Réduction d’effectifs
Dans son post Facebook, le syndicat saisit la perche pour revenir sur la fin du détachement de quatre sapeurs-pompiers professionnels, renvoyés prochainement au SDIS, et qui devront être remplacés par trois sapeurs-pompiers volontaires. Une façon de réduire les effectifs et donc les coûts, car, écrivent-ils en citant la DGAC/DSAC : “Les SPP coûtent trop cher.” À la base, la convention qui lie le SDIS de Mayotte au gestionnaire de l’aéroport Edeis permet de détacher des sapeurs-pompiers professionnels pour assurer la sécurité de l’aéronef. En mettant fin à cette ancienne convention, le syndicat s’inquiète de voir débarquer des légions de nouveaux pompiers venus de métropole, à moindre coût. Il faut dire que la question de leur salaire, de 2.500 euros contre 1.500 euros dans le privé, avait déjà fait couler un peu d’encre il y a quelques mois. À ce moment-là, en décembre 2019, la présidente du SDIS avait obtenu un sursis pour prolonger l’ancienne convention jusqu’à fin juin. Mais le détachement des sapeurs-pompiers professionnels à Edeis est toujours sur la sellette. « Les discussions sont en cours pour établir une nouvelle convention, avec la volonté d’aboutir au 1er juillet. Elles devront acter un schéma de décroissance qui soit humainement acceptable », confie le colonel Fabrice Terrien au SDIS.

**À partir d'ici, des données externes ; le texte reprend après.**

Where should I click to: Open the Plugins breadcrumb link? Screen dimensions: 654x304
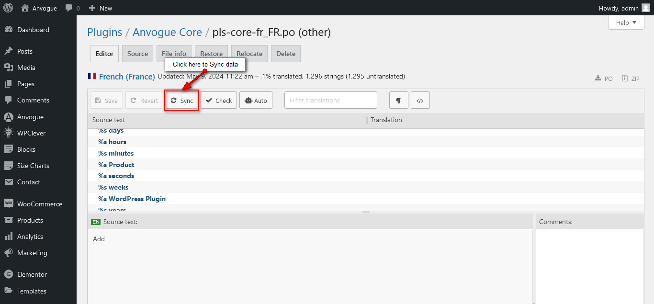[x=104, y=32]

Mais ce n’est pas là le seul grief des pompiers. Dans leur viseur, aussi, le respect des normes en fonction du niveau de sécurité de l’aéroport. « Déjà, d’après l’arrêté du 18 janvier 2007, nous devrions avoir des moyens nautiques en tant qu’aéroport côtier. Ce n’est toujours pas le cas aujourd’hui, l’État ferme les yeux », dénonce Abdallah Bamana. Mais outre leurs effectifs réduits, ce sont aussi les véhicules qui commencent à manquer pour respecter le niveau de sécurité, minimum de 6, de l’aéroport. « Normalement, nous devons avoir quatre camions minimums, et deux sont HS », vitupère le responsable syndical. Qui n’hésitera pas à intenter une action en justice contre l’aéroport et le SDIS si un autre accident, plus grave, venait à survenir.
Chaque pneu compte
Contactée, l’entreprise Edeis a tenu à remettre les points sur les i. Sur le pneu, d’abord. « Il s’agit d’un incident regrettable, qui est dû en partie au fait que la période du Covid nous a fait prendre du retard sur le remplacement de ce pneu. Mais nous avons tout fait pour que le camion soit réparé, et nous avons un niveau de sécurité opérationnel aujourd’hui », détaille Cyril Godeaux, le directeur de la communication chez Edeis. Quant aux accusations sur la recherche effrénée de profit, elles sont inexactes, pour la simple et bonne raison que « les services des pompiers sont un service régalien. Même si ce sont des salariés de l’aéroport, ce sont des salariés pris en charge par l’État », explique-t-il. Les dépenses dans le cadre de ce service sont examinées à la loupe chaque année, pour déterminer le niveau de sécurité, en fonction des vols effectués sur l’année, et des prévisions pour l’année suivante. « Un camion représente un investissement minimum de 500.000 euros. Et la tendance globale au niveau de l’État ces derniers temps est plutôt à rester proche de ses sous », résume-t-il.